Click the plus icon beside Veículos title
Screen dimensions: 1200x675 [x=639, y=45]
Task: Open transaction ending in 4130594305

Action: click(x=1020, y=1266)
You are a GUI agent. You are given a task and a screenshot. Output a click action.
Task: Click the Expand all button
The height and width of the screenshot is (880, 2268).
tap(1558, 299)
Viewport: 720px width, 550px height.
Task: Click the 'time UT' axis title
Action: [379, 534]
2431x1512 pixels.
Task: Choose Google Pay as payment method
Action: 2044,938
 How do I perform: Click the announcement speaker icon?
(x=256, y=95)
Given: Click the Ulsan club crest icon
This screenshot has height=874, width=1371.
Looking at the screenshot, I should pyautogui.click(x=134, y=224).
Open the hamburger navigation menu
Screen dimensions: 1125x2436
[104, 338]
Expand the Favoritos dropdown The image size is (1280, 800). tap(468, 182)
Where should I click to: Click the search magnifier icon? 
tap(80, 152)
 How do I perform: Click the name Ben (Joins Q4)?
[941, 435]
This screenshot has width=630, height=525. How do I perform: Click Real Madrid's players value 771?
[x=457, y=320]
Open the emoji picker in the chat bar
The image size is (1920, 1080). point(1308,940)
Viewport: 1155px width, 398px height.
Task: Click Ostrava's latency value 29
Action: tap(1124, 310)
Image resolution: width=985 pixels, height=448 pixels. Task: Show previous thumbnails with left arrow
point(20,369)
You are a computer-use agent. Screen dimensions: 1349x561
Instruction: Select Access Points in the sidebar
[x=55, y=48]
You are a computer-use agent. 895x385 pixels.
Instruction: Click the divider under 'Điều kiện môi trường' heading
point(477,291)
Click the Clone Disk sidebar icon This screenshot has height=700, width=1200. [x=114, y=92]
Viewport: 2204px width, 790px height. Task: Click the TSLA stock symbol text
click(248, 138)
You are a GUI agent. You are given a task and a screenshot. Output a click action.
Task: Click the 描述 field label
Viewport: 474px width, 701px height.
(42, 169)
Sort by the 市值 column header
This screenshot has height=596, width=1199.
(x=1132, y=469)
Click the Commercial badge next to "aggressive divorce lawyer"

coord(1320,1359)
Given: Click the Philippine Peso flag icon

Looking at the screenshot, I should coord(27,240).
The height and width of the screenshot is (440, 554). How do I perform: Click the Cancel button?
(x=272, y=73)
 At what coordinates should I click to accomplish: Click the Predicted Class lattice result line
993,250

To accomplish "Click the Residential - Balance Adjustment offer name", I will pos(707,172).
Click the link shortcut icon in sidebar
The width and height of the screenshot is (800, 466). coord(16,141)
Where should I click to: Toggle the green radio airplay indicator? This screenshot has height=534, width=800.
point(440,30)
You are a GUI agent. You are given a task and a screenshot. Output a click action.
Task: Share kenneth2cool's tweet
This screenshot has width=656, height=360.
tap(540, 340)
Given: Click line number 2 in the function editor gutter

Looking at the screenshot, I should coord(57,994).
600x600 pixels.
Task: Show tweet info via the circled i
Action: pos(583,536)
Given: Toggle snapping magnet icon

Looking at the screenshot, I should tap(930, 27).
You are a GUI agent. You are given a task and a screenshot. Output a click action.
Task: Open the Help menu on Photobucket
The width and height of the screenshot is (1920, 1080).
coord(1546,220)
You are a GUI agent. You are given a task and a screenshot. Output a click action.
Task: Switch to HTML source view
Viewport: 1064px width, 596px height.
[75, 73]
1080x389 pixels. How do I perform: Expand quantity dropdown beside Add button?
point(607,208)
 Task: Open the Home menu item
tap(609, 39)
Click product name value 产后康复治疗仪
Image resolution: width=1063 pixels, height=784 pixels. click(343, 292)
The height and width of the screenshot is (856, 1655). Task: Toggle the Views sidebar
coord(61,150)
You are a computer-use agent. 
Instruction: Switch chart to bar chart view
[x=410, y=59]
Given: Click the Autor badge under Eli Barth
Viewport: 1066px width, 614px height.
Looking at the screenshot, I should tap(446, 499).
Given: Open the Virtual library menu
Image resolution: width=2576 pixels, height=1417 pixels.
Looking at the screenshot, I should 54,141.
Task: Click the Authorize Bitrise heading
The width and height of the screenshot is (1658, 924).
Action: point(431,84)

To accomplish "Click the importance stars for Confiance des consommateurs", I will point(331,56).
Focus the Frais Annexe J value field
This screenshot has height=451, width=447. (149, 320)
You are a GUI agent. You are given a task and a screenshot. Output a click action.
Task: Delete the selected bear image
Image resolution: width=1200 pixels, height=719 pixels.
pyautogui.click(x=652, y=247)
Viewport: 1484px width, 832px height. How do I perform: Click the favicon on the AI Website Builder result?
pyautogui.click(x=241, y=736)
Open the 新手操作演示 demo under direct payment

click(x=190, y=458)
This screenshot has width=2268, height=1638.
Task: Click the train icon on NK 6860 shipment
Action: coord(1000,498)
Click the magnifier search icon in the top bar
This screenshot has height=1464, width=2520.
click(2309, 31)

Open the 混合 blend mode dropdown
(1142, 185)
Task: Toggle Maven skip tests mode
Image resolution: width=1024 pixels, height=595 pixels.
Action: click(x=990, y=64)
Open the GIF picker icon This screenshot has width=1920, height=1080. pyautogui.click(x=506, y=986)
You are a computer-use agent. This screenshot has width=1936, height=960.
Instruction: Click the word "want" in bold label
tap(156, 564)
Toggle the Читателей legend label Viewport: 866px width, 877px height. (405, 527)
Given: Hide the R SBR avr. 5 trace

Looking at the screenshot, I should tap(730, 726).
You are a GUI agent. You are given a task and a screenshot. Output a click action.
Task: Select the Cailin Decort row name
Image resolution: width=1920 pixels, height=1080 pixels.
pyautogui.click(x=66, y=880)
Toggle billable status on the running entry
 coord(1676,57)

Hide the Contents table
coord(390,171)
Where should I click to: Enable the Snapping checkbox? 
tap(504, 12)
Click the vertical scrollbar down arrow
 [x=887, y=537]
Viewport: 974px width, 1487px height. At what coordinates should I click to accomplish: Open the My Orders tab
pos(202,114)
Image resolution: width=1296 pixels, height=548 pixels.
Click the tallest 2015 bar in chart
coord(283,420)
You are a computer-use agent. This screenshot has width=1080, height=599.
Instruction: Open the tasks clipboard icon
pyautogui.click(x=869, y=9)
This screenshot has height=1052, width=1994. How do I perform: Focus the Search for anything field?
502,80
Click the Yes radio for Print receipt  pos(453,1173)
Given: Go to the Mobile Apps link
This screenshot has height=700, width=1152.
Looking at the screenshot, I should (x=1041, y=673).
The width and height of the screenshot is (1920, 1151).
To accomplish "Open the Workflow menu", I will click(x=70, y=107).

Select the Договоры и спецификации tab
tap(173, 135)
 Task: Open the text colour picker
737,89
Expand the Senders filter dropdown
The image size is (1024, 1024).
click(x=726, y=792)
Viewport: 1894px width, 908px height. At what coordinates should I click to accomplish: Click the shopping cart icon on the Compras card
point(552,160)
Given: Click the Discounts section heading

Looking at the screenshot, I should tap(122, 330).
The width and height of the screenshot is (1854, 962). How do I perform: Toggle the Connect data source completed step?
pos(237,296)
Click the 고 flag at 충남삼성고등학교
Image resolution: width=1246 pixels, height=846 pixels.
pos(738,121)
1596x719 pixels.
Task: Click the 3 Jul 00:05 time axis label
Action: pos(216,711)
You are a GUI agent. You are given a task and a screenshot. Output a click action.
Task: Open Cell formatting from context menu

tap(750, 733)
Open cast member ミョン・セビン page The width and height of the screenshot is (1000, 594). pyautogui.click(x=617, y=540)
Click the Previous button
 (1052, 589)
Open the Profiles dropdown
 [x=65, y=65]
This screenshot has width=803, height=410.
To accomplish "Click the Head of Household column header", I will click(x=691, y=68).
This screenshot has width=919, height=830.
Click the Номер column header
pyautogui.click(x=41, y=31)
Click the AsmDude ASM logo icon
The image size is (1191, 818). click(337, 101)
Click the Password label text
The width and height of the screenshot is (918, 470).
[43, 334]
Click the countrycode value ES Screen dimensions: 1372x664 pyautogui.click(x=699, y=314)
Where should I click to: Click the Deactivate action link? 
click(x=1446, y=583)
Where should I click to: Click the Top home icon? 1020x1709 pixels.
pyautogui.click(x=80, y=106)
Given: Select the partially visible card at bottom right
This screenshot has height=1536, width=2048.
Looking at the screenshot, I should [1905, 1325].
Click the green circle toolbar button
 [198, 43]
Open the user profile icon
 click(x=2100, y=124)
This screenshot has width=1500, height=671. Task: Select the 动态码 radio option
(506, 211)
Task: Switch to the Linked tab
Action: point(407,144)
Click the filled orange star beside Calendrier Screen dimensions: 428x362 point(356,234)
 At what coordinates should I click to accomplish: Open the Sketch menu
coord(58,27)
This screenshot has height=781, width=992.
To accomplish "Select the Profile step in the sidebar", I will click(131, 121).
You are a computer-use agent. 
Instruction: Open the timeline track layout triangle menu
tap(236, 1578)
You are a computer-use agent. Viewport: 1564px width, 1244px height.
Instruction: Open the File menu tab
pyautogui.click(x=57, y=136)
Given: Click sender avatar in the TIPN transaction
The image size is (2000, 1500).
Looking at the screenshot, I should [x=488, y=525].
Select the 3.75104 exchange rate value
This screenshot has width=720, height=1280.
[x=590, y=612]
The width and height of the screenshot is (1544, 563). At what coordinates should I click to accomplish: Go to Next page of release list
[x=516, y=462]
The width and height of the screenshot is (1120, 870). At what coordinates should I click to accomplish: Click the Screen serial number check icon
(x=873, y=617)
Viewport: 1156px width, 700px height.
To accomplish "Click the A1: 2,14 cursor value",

• To do
Render the part of the data that opens with the line containing "Click the green circle toolbar button" and closes with the line containing "(x=873, y=617)" as a numbered list, including both of those lines and leaving out any blank lines.

• Exercise response
1. Click the green circle toolbar button
2.  [198, 43]
3. Open the user profile icon
4.  click(x=2100, y=124)
5. This screenshot has width=1500, height=671. Task: Select the 动态码 radio option
6. (506, 211)
7. Task: Switch to the Linked tab
8. Action: point(407,144)
9. Click the filled orange star beside Calendrier Screen dimensions: 428x362 point(356,234)
10.  At what coordinates should I click to accomplish: Open the Sketch menu
11. coord(58,27)
12. This screenshot has height=781, width=992.
13. To accomplish "Select the Profile step in the sidebar", I will click(131, 121).
14. You are a computer-use agent. 
15. Instruction: Open the timeline track layout triangle menu
16. tap(236, 1578)
17. You are a computer-use agent. Viewport: 1564px width, 1244px height.
18. Instruction: Open the File menu tab
19. pyautogui.click(x=57, y=136)
20. Given: Click sender avatar in the TIPN transaction
21. The image size is (2000, 1500).
22. Looking at the screenshot, I should [x=488, y=525].
23. Select the 3.75104 exchange rate value
24. This screenshot has width=720, height=1280.
25. [x=590, y=612]
26. The width and height of the screenshot is (1544, 563). At what coordinates should I click to accomplish: Go to Next page of release list
27. [x=516, y=462]
28. The width and height of the screenshot is (1120, 870). At what coordinates should I click to accomplish: Click the Screen serial number check icon
29. (x=873, y=617)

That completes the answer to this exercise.